喻蘭川姓喻,他弟弟姓劉,因為兄弟倆是同母異父。
喻蘭川十歲的時候,父母因生活理念不合,和平分手,喻蘭川跟了媽,一年後,親媽又改嫁繼父。
不過這不是一棵小白菜的故事,據於嚴了解,喻蘭川的父母離婚後關係還不錯,而且都覺得對不起孩子,連同繼父在內,都給了他加倍的關懷。一個人加倍,三個人就是六倍,沉重的關懷差點把喻蘭川悶死,每天都被大人們煩得想離家出走。
弟弟出生時,喻蘭川已經上中學了,於是以「小孩妨礙他學習」為借口,出去住校躲清靜。他早逝的祖父有個親哥哥,喻蘭川該叫「大爺爺」,是個孤寡老人,當時老頭住得離他念書的中學不遠,節假日,他就常常以「陪大爺爺」為由不回家。
蘭爺這個人,天生就有點冷心冷肺的,再加上一年到頭在家住不了幾天,跟這個便宜弟弟著實沒什麼感情。

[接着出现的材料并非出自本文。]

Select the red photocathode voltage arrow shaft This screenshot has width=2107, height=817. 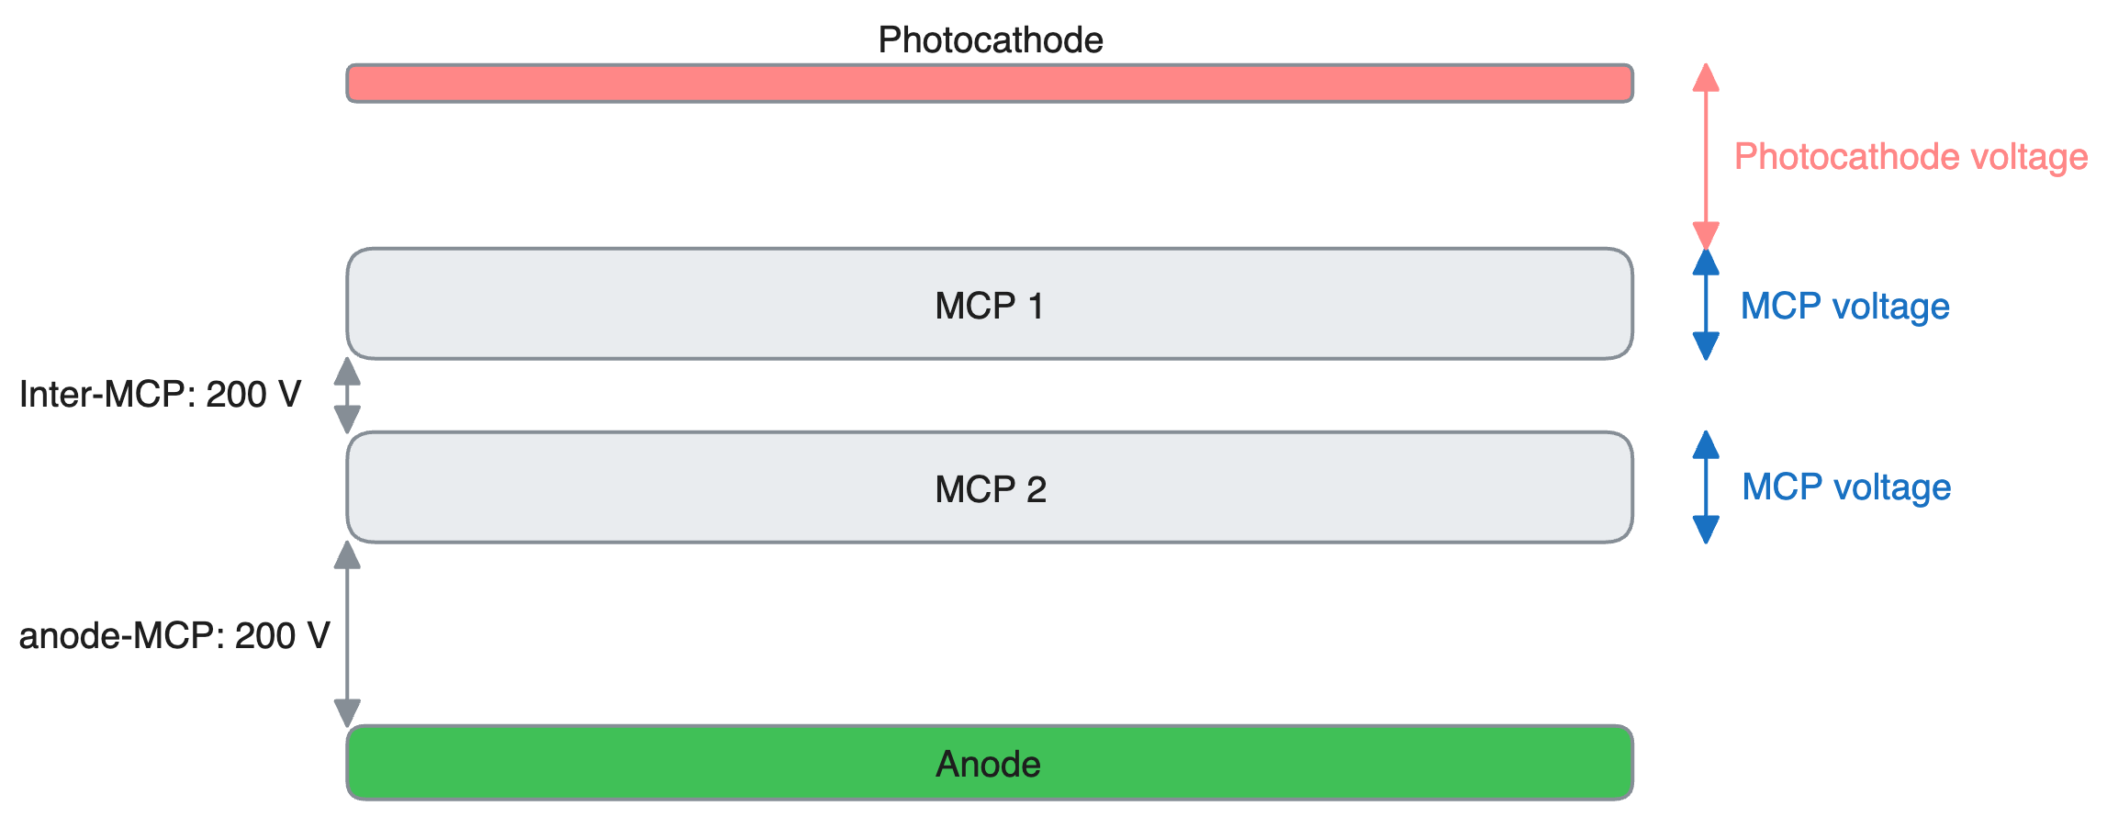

然而,就在不久之前,喻蘭川他媽得到了國外一個實驗室的邀請,這位鬥志昂揚的老太太,生命不息戰鬥不止,悍然決定舉家征戰美帝。但是在國外得安頓,現在也不確定要待幾年,小兒子剛上高中,是個典型的理科偏科選手,英語不行,所以家人決定,先把他留在國內上學,觀察一下成績再說。
這對喻蘭川來說,簡直是一場飛來橫禍,因為繼父是他媽的跟屁蟲,兩口子一起飛了,他成了這小麻煩的臨時飼養……不,臨時監護人。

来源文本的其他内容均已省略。